• _Your instructions_: Copy out each of the following items word for word, leaving out the pictures.

• _Provided entries_:

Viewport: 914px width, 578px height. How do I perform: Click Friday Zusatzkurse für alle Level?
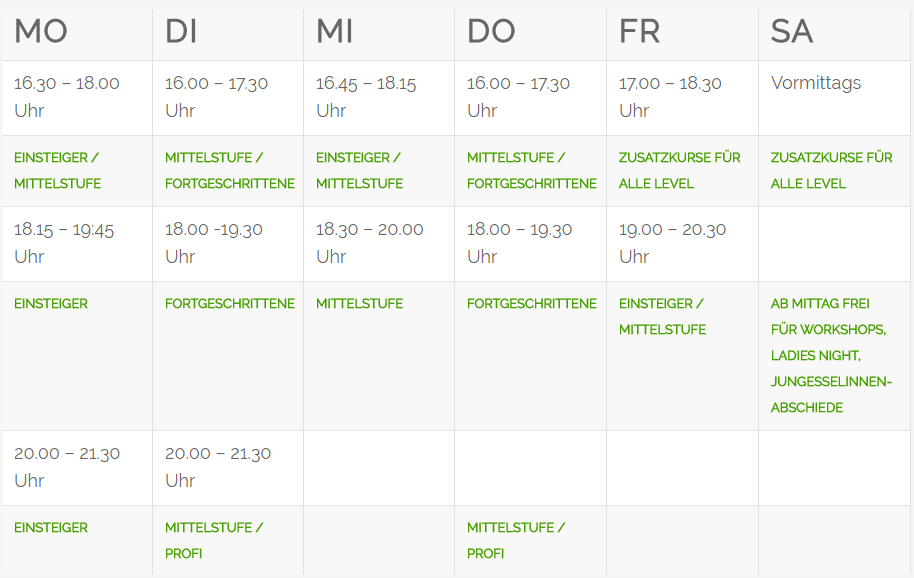click(x=680, y=170)
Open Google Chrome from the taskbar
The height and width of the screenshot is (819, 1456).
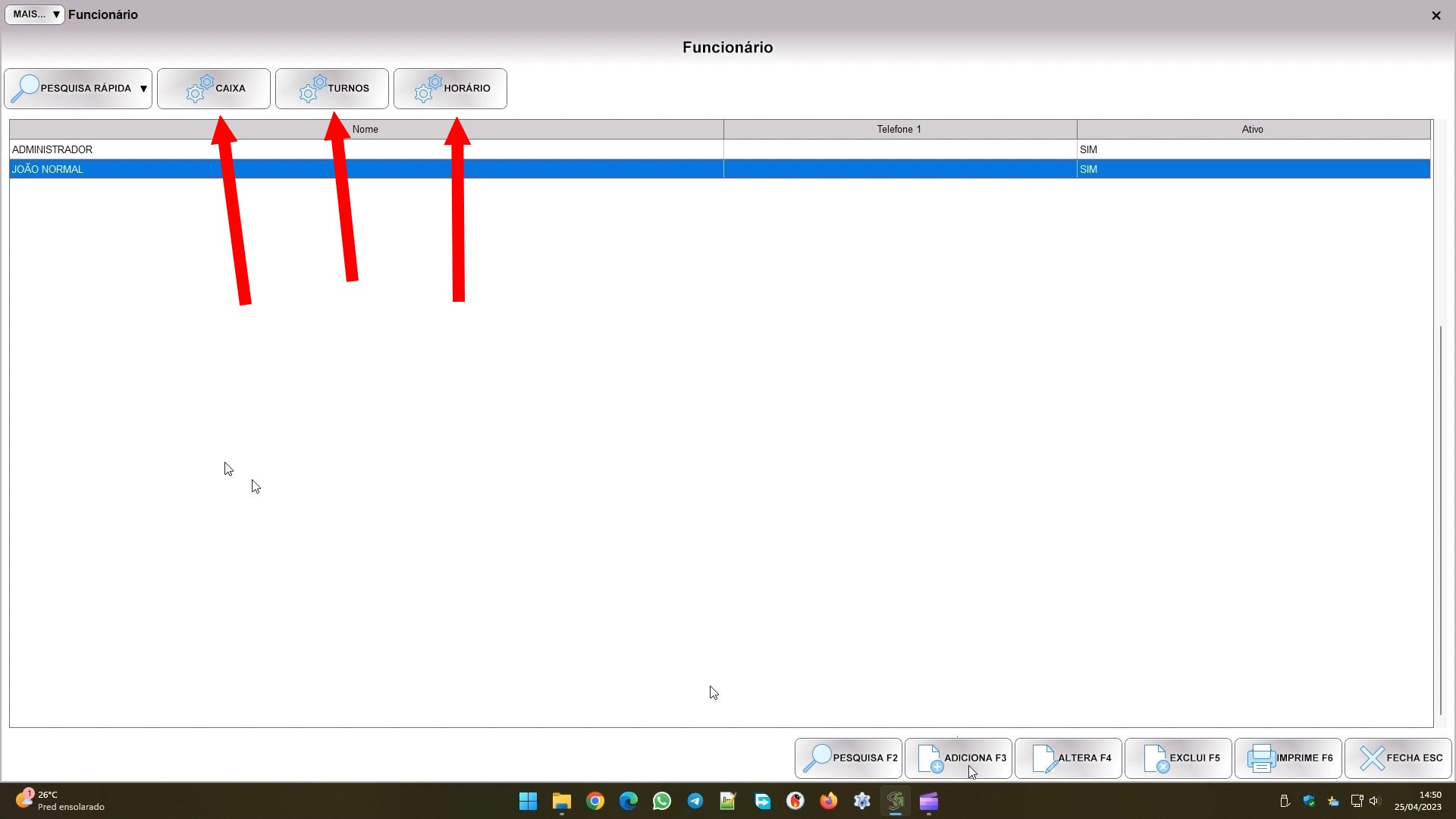point(595,801)
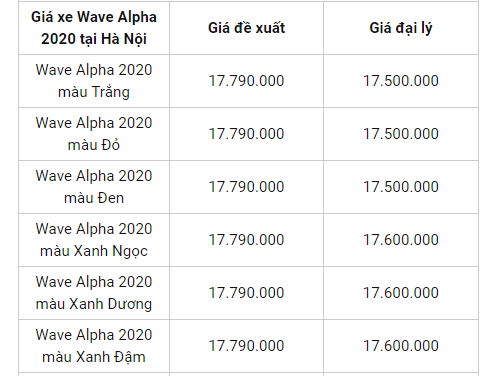Select suggested price 17.790.000 for màu Đỏ
Screen dimensions: 498x376
point(246,134)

• _Correct output_:
Viewport: 914px width, 578px height. How do I perform: Click Friday Zusatzkurse für alle Level?
click(x=680, y=170)
Open Google Chrome from the taskbar
The height and width of the screenshot is (819, 1456).
point(595,801)
Select suggested price 17.790.000 for màu Đỏ
Screen dimensions: 498x376
point(246,134)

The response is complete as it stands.